Many years of work have finally paid off, and my research project co-authored with Henri Weijo has been officially published in the Journal of Consumer Research. The research was done in the context of cosplay and focuses on themes of ludic experiences, communal experiences, and how individuals negotiate these in the face of various emotional, material, temporal, and competence-related complications.

Find the abstract below. More info here and here.
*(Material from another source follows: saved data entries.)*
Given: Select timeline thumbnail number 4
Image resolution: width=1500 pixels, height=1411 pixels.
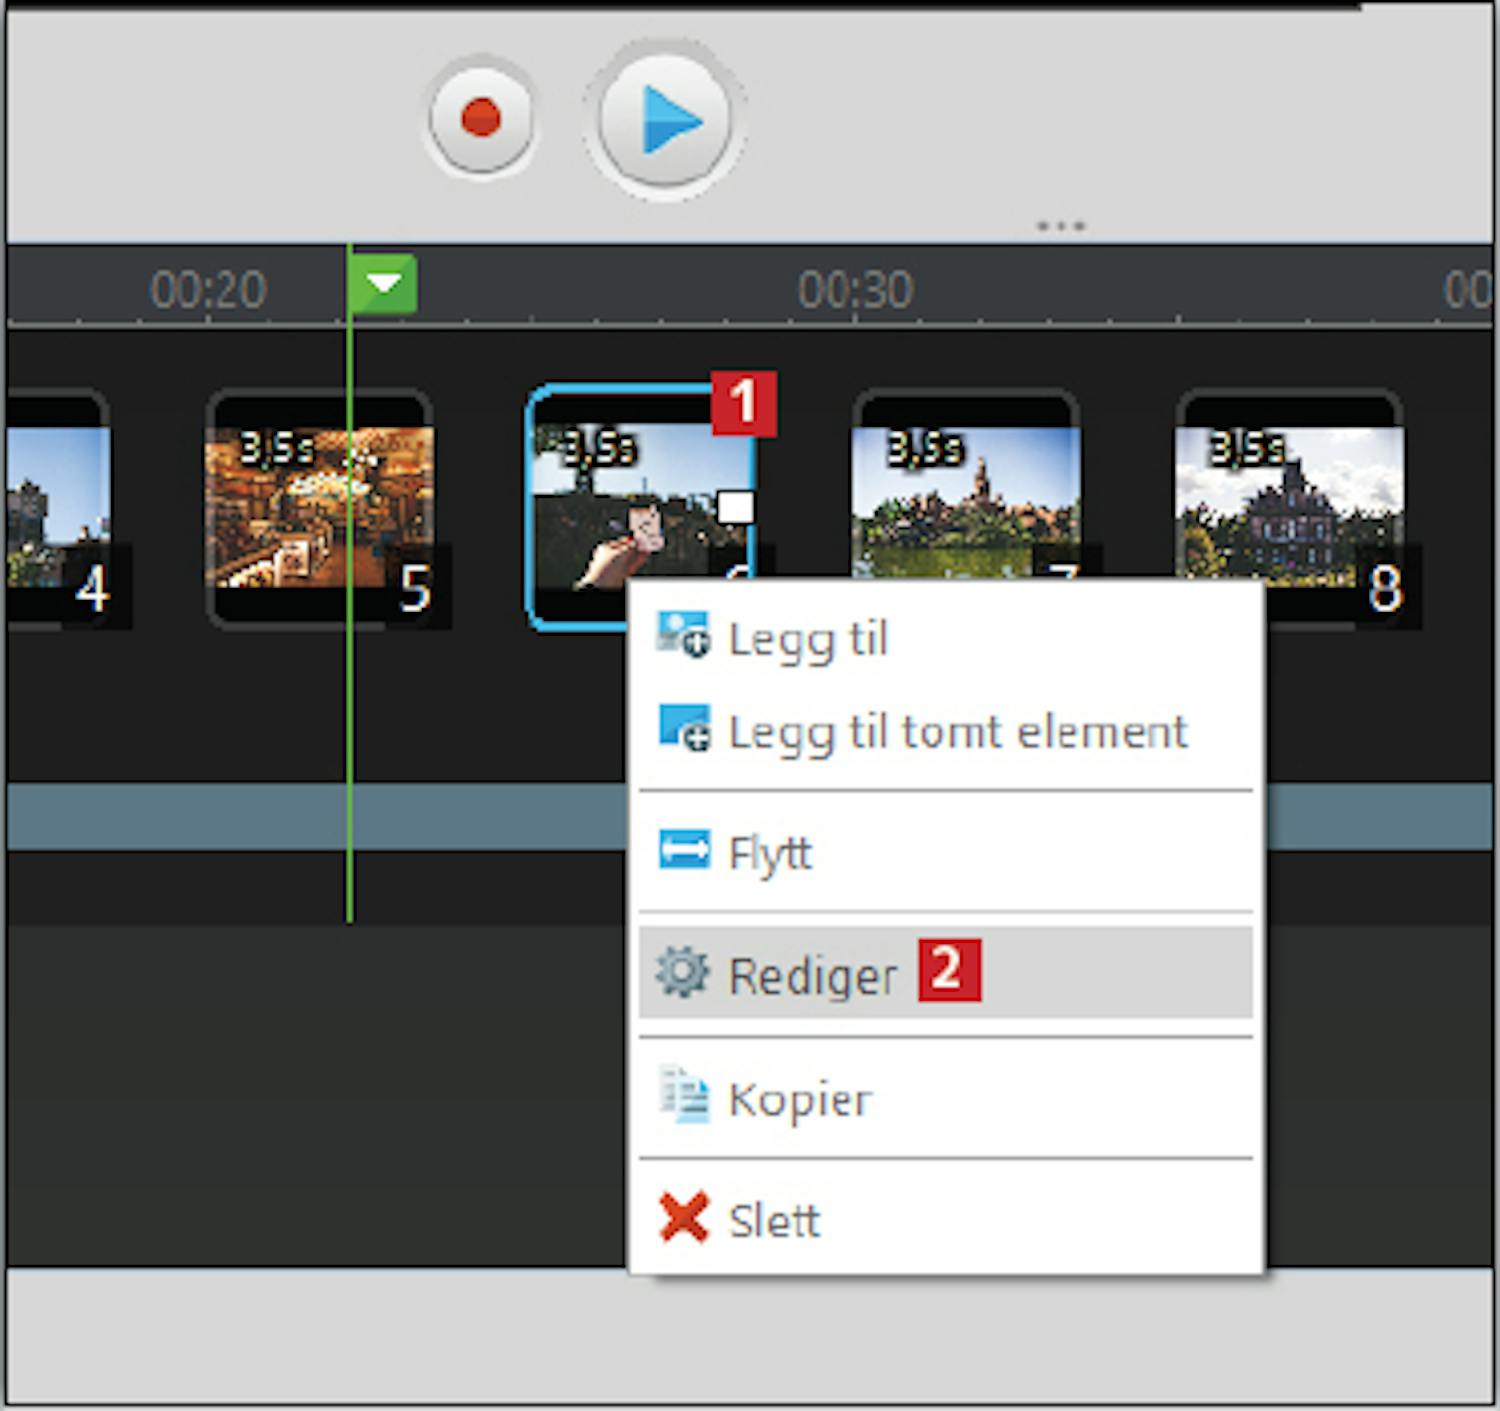Looking at the screenshot, I should tap(58, 508).
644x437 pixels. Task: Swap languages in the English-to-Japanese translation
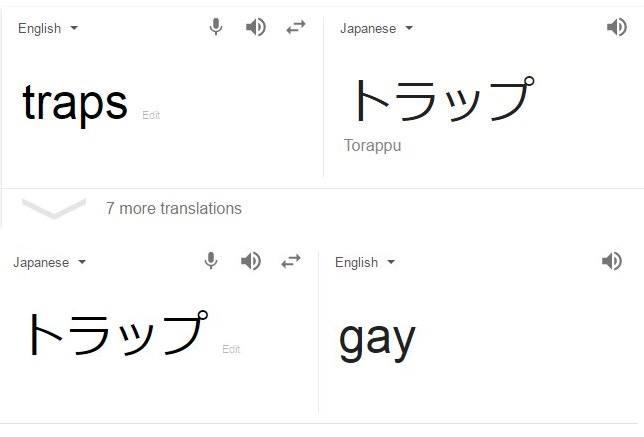(296, 28)
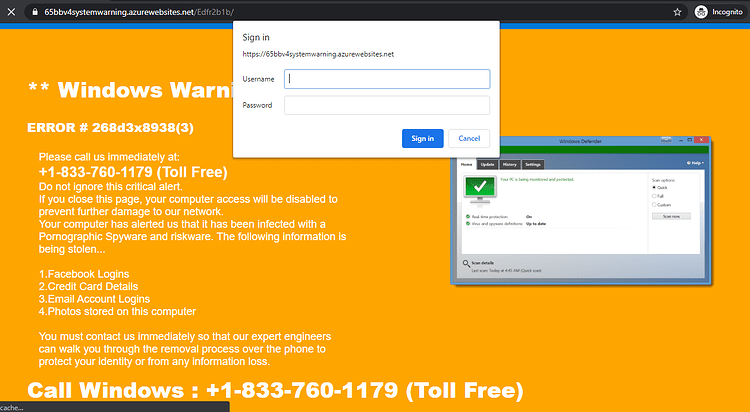The image size is (750, 412).
Task: Click the stop loading X icon
Action: (11, 12)
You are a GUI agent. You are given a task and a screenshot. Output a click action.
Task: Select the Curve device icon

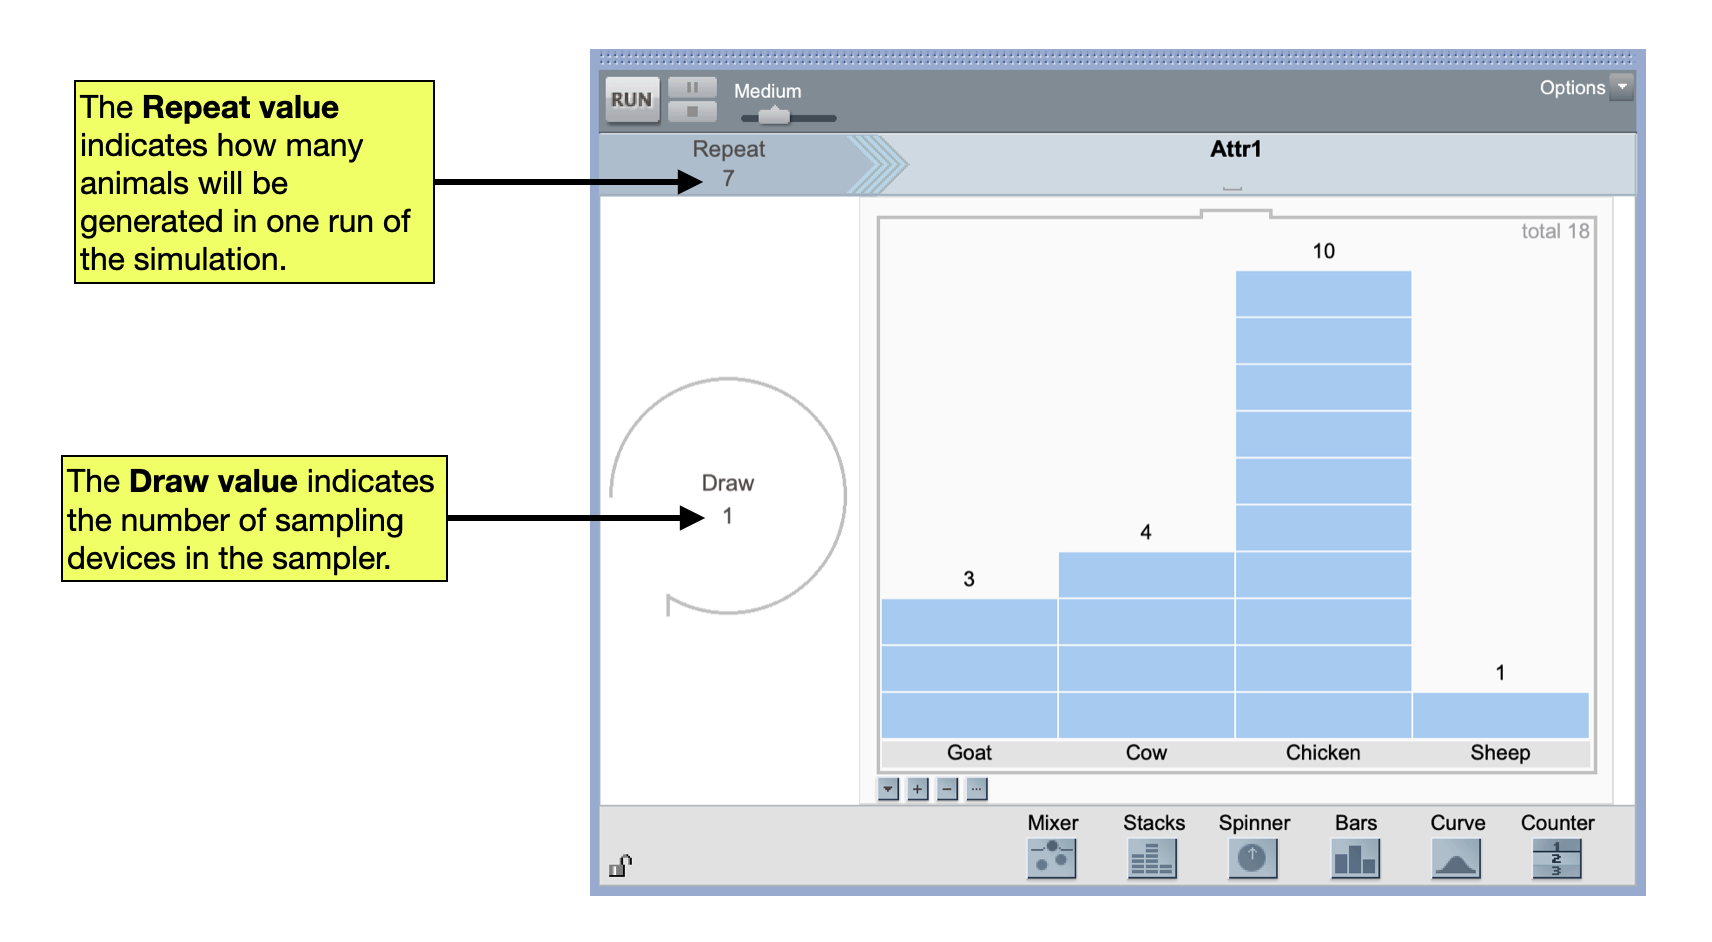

Play at Any Cost: How Cosplayers Produce and Sustain Their Ludic Communal Consumption Experiences

Communal consumption is often described as inherently playful, with previous research mainly focusing on successful ludic communal experiences, and largely disregarding its potential pitfalls. Moreover, the marketer is usually seen as the primary facilitator of ludic experiences, which has marginalized the role of the consumer. This article explores how consumers produce and sustain ludic consumption community experiences in the face of growing instrumental costs. It assumes a practice theory lens, and is based on an ethnographic inquiry into cosplay, which is a time and resource intensive form of pop culture masquerade and craft consumption. Prolonged engagement in the cosplay community leads to growing emotional, material, temporal, and competence-related costs, which hinder playful experiences. Consumers practice modularization, reinforcement, and collaboration to overcome these costs and maintain the important ludic sensations that motivate communal engagements.